Fig 5. Determining the “μ” and “η”.

(a) Fluorescence emission spectrum of AF488-VLA-4 (350 nM) alone when excited at 470 nm. The ratio constant “μ”, defined as the ratio of the emission signal at 570 nm to that at 520 nm of the AF488-VLA-4 emission spectrum was determined to be 0.128 ± 0.031. (b) Fluorescence emission spectra of AF546-VCAM-1 (850 nM) alone when excited at 470 and 520 nm. The ratio constant “η”, defined as the ratio of emission signal at 570 nm upon excitation at 470 nm to that at 570 nm when excited at 520 nm, was determined to be 0.143 ± 0.058. All the experiments were done in triplicate. The results are shown as arithmetic mean ± standard deviation.

Fig 6. Determination of Kd through quantitative FRET and SPR.

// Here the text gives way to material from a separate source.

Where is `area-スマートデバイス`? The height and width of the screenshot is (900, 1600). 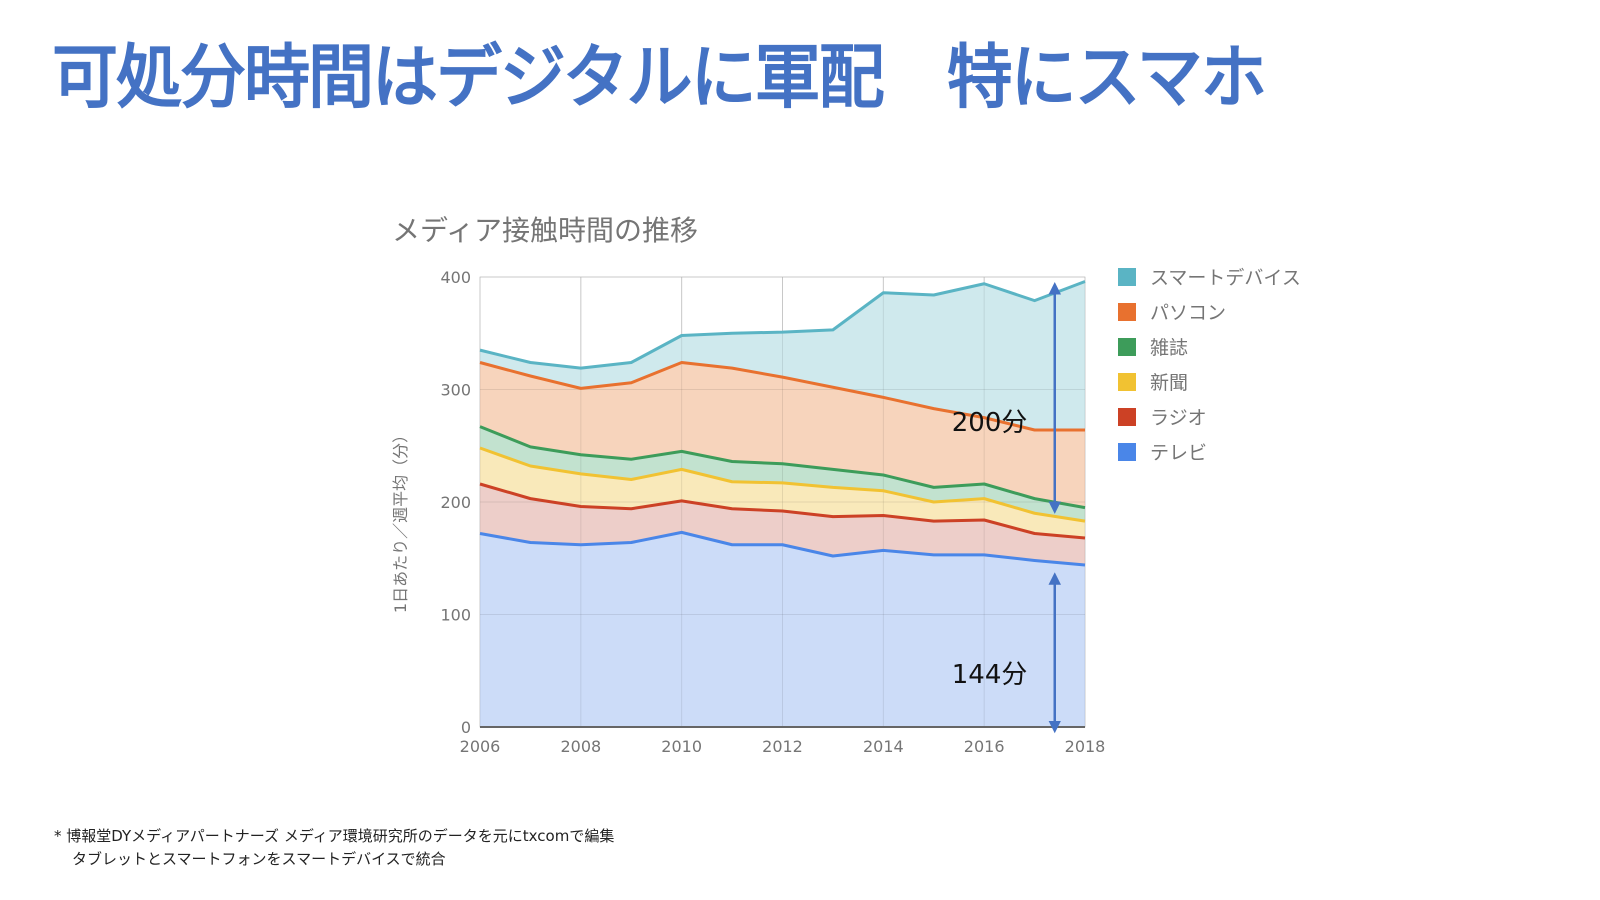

(a) Curve fitting of the experimental data representing the absolute FRET emission signals (FRET_emission) with Equation (3). Each experiment was repeated three times under identical condition, and the error bar indicates the standard deviation; the results are shown as arithmetic mean ± standard deviation. The maximum FRET emission signal (maxFRET_emission) and the corresponding equilibrium dissociation constant (K_d) of the VLA-4/VCAM-1 interaction were determined to be 3184 RFU and 41.82 ± 2.36 nM, respectively. (b) Sensorgrams from the SPR sensor chip in BIAcore indicating the interaction of VCAM-1 (immobilized on the surface of the chip; details can be found in the text) with different concentrations (100, 150, 400, 450, to 500 nM) of VLA-4. The equilibrium dissociation constant (K_d) of the VLA-4/VCAM-1 interaction was determined to be 39.60 ± 1.78 nM.